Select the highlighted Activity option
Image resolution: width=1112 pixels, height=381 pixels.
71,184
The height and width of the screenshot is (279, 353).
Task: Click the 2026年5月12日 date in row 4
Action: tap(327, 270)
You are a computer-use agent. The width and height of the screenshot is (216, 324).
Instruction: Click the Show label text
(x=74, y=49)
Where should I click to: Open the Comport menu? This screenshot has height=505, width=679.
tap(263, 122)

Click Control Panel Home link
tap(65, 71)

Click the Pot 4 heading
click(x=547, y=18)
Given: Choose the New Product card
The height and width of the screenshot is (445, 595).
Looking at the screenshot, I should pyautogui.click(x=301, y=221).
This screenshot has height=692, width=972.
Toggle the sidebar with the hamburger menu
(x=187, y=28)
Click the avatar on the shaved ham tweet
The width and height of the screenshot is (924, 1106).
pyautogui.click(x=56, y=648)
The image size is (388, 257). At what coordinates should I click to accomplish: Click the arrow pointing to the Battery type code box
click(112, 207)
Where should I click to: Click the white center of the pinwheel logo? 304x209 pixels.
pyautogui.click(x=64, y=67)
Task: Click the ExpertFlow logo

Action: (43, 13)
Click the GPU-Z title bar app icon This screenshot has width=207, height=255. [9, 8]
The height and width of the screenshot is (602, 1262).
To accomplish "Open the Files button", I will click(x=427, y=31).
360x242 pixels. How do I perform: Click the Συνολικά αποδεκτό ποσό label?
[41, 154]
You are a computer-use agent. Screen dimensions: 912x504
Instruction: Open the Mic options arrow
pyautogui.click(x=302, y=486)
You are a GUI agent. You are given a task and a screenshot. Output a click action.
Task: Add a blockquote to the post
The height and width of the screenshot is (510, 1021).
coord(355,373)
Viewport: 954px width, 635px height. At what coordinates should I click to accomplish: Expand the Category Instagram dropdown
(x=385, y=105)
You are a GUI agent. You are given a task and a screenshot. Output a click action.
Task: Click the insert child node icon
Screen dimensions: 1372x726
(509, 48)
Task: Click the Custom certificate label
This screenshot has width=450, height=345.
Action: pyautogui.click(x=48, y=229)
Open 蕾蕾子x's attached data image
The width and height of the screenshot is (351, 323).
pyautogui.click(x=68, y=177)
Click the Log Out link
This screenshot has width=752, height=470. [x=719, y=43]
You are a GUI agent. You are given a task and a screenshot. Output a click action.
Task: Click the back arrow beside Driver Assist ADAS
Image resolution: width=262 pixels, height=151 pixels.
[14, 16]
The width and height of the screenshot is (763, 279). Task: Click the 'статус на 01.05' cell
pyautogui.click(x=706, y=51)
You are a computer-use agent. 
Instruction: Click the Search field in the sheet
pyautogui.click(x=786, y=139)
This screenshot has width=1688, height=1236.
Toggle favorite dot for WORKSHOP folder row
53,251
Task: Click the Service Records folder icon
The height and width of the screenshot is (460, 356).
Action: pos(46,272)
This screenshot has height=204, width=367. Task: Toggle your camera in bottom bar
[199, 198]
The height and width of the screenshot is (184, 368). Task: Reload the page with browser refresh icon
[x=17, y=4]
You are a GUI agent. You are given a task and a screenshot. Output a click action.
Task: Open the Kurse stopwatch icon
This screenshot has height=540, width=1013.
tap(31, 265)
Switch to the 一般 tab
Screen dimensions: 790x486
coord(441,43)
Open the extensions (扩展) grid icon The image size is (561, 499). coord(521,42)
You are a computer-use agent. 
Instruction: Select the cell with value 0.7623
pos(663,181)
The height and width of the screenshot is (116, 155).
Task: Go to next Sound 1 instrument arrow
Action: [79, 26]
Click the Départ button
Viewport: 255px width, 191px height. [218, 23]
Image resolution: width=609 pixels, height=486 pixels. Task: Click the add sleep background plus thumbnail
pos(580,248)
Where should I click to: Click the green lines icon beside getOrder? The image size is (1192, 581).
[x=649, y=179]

• • • • • • •

> **Work to complete**: All of the data above needs to be transcribed verbatim.

> **Result below**:
Select the highlighted Activity option
Image resolution: width=1112 pixels, height=381 pixels.
71,184
The height and width of the screenshot is (279, 353).
Task: Click the 2026年5月12日 date in row 4
Action: tap(327, 270)
You are a computer-use agent. The width and height of the screenshot is (216, 324).
Instruction: Click the Show label text
(x=74, y=49)
Where should I click to: Open the Comport menu? This screenshot has height=505, width=679.
tap(263, 122)

Click Control Panel Home link
tap(65, 71)

Click the Pot 4 heading
click(x=547, y=18)
Given: Choose the New Product card
The height and width of the screenshot is (445, 595).
Looking at the screenshot, I should pyautogui.click(x=301, y=221).
This screenshot has height=692, width=972.
Toggle the sidebar with the hamburger menu
(x=187, y=28)
Click the avatar on the shaved ham tweet
The width and height of the screenshot is (924, 1106).
pyautogui.click(x=56, y=648)
The image size is (388, 257). At what coordinates should I click to accomplish: Click the arrow pointing to the Battery type code box
click(112, 207)
Where should I click to: Click the white center of the pinwheel logo? 304x209 pixels.
pyautogui.click(x=64, y=67)
Task: Click the ExpertFlow logo

Action: (43, 13)
Click the GPU-Z title bar app icon This screenshot has width=207, height=255. [9, 8]
The height and width of the screenshot is (602, 1262).
To accomplish "Open the Files button", I will click(x=427, y=31).
360x242 pixels. How do I perform: Click the Συνολικά αποδεκτό ποσό label?
[41, 154]
You are a computer-use agent. Screen dimensions: 912x504
Instruction: Open the Mic options arrow
pyautogui.click(x=302, y=486)
You are a GUI agent. You are given a task and a screenshot. Output a click action.
Task: Add a blockquote to the post
The height and width of the screenshot is (510, 1021).
coord(355,373)
Viewport: 954px width, 635px height. At what coordinates should I click to accomplish: Expand the Category Instagram dropdown
(x=385, y=105)
You are a GUI agent. You are given a task and a screenshot. Output a click action.
Task: Click the insert child node icon
Screen dimensions: 1372x726
(509, 48)
Task: Click the Custom certificate label
This screenshot has width=450, height=345.
Action: pyautogui.click(x=48, y=229)
Open 蕾蕾子x's attached data image
The width and height of the screenshot is (351, 323).
pyautogui.click(x=68, y=177)
Click the Log Out link
This screenshot has width=752, height=470. [x=719, y=43]
You are a GUI agent. You are given a task and a screenshot. Output a click action.
Task: Click the back arrow beside Driver Assist ADAS
Image resolution: width=262 pixels, height=151 pixels.
[14, 16]
The width and height of the screenshot is (763, 279). Task: Click the 'статус на 01.05' cell
pyautogui.click(x=706, y=51)
You are a computer-use agent. 
Instruction: Click the Search field in the sheet
pyautogui.click(x=786, y=139)
This screenshot has width=1688, height=1236.
Toggle favorite dot for WORKSHOP folder row
53,251
Task: Click the Service Records folder icon
The height and width of the screenshot is (460, 356).
Action: pos(46,272)
This screenshot has height=204, width=367. Task: Toggle your camera in bottom bar
[199, 198]
The height and width of the screenshot is (184, 368). Task: Reload the page with browser refresh icon
[x=17, y=4]
You are a GUI agent. You are given a task and a screenshot. Output a click action.
Task: Open the Kurse stopwatch icon
This screenshot has height=540, width=1013.
tap(31, 265)
Switch to the 一般 tab
Screen dimensions: 790x486
coord(441,43)
Open the extensions (扩展) grid icon The image size is (561, 499). coord(521,42)
You are a computer-use agent. 
Instruction: Select the cell with value 0.7623
pos(663,181)
The height and width of the screenshot is (116, 155).
Task: Go to next Sound 1 instrument arrow
Action: [79, 26]
Click the Départ button
Viewport: 255px width, 191px height. [218, 23]
Image resolution: width=609 pixels, height=486 pixels. Task: Click the add sleep background plus thumbnail
pos(580,248)
Where should I click to: Click the green lines icon beside getOrder? The image size is (1192, 581).
[x=649, y=179]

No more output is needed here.